Hier liggen delen van het kaakbot bloot en genezen deze weken niet. Symptomen zijn onder meer ernstige pijn, ontstekingen, abcessen en fistels en een slechte adem. In uitgesproken gevallen kunnen fracturen van het kaakbot optreden.

Vooral bij patiënten met bepaalde vormen van kanker of botmetastasen die bisfosfonaten krijgen als infusies via de ader, is het risico op het ontwikkelen van kaaknecrose significant verhoogd.

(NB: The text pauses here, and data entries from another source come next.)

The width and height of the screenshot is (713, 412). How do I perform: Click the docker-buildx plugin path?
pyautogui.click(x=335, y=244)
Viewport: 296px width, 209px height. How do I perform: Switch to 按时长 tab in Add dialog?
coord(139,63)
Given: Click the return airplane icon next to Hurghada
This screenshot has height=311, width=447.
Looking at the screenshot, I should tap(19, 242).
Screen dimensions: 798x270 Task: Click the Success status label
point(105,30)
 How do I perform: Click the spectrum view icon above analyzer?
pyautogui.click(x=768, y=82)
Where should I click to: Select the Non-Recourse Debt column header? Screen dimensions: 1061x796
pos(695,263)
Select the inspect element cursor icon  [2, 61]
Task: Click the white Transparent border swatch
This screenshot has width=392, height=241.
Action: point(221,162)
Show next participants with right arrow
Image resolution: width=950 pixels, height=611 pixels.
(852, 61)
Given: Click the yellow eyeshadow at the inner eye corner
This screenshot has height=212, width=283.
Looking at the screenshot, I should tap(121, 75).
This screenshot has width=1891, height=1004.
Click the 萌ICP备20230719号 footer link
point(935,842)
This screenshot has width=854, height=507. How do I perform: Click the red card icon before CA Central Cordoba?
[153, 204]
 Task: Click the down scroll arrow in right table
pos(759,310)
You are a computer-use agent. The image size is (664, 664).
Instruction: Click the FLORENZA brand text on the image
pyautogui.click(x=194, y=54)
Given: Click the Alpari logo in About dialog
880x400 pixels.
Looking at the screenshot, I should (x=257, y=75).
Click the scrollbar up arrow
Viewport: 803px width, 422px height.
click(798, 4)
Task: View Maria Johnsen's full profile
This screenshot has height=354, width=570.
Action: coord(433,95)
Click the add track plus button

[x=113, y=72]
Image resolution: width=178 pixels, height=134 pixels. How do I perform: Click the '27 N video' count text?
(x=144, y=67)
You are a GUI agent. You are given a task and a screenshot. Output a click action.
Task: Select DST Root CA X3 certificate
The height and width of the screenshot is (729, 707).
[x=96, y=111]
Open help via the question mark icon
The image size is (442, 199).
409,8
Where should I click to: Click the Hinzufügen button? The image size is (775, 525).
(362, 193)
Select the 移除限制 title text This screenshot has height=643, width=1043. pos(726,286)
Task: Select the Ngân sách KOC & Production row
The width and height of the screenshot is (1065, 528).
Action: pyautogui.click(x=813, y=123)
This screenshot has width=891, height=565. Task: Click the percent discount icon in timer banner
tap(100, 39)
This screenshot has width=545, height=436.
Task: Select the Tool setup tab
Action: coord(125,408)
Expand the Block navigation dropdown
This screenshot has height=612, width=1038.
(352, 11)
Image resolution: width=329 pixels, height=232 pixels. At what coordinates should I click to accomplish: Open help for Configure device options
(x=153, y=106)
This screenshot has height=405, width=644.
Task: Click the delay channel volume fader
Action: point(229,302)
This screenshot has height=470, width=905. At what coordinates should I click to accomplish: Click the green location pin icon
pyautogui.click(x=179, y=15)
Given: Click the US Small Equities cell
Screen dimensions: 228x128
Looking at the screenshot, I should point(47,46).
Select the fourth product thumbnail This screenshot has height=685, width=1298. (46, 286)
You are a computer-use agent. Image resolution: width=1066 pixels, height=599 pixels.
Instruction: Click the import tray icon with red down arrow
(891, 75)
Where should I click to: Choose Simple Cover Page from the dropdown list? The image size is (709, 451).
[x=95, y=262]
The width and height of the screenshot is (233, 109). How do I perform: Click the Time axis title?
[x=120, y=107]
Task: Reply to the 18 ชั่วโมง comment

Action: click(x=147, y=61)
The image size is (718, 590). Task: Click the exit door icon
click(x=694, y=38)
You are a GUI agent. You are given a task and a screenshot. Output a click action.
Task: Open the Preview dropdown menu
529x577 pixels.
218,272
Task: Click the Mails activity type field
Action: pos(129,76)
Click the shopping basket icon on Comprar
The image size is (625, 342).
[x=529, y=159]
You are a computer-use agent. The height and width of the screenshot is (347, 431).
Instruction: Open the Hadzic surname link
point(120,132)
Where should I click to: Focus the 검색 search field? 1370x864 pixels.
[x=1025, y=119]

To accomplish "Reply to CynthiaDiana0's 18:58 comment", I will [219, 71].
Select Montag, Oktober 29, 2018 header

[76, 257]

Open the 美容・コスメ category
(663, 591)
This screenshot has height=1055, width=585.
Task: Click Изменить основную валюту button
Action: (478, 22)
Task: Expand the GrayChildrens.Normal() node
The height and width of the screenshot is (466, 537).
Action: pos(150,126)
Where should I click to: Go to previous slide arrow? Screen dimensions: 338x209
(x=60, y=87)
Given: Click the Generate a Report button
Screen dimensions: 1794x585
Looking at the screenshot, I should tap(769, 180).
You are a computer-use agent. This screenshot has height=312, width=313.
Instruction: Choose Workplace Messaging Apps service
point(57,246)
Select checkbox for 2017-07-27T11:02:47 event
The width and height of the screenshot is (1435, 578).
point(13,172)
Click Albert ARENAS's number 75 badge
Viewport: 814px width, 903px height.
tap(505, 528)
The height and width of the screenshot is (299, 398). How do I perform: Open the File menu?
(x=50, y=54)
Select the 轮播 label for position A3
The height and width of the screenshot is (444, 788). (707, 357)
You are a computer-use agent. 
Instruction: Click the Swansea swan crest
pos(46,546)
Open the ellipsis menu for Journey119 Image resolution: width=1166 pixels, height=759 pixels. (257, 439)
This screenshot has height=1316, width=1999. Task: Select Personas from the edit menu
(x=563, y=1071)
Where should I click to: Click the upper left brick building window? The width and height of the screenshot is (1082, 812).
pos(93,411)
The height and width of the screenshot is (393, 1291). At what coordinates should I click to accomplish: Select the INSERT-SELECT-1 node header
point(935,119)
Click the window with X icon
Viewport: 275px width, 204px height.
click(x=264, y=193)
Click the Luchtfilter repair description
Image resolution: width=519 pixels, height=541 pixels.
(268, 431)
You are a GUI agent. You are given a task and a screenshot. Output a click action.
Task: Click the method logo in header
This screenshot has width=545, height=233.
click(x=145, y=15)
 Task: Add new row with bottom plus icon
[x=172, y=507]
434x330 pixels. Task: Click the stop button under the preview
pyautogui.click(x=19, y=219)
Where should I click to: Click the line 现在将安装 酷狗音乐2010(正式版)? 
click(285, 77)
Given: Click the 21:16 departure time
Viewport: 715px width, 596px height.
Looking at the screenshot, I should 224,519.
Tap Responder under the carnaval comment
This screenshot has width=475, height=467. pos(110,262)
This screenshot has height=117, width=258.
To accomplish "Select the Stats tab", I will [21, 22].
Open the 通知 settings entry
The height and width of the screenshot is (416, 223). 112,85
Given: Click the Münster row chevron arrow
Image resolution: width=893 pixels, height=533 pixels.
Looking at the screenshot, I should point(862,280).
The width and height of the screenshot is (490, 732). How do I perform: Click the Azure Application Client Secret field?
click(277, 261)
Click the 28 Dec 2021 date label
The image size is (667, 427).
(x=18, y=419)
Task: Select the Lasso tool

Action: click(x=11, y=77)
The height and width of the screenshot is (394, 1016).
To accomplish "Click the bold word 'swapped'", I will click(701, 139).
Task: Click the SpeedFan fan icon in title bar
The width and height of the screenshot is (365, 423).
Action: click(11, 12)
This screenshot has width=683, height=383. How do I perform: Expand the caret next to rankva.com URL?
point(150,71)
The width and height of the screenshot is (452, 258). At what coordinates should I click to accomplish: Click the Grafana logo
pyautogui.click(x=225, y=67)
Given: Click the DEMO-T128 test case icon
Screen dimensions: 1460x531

De belangrijkste therapeutische opties zijn regelmatige mondspoelingen, nauwgezette mondhygiëne en lokale en systemische (door het hele lichaam) antibiotische therapie, maar het genezingsproces duurt vaak lang. Operatieve verwijdering van het dode botmateriaal onder algehele narcose en het hechten van de wond zijn meestal noodzakelijk.
Om kaaknecrose zo effectief mogelijk te voorkomen, dient de tandarts te worden geraadpleegd voordat de behandeling met bisfosfonaten wordt gestart. Dit kan eventuele infectiehaarden in de mond opruimen en zo het binnendringen van bacteriën bemoeilijken. Regelmatige en zorgvuldige mondhygiëne speelt ook een belangrijke rol.

Patiënten die bisfosfonaten via een infuus krijgen, dienen er rekening mee te houden dat tandheelkundige ingrepen zoals het trekken of implanteren van tanden alleen mogen worden uitgevoerd nadat de bisfosfonaattherapie is beëindigd.

Bijwerkingen op de nieren

Aangezien bisfosfonaten vroeg of laat via de nieren worden uitgescheiden, is het gebruik ervan bij ernstige nierinsufficiëntie niet geïndiceerd.

Dit geldt echter niet voor alle actieve ingrediënten. Voor sommigen is een dosisaanpassing voldoende in geval van nierinsufficiëntie. Enkele van de bisfosfonaten bijvoorbeeld Zoledroninezuur, zijn giftig voor de nieren. Als dit preparaat wordt ingenomen door patiënten met een verminderde nierfunctie, is het risico op nierfalen aanzienlijk verhoogd.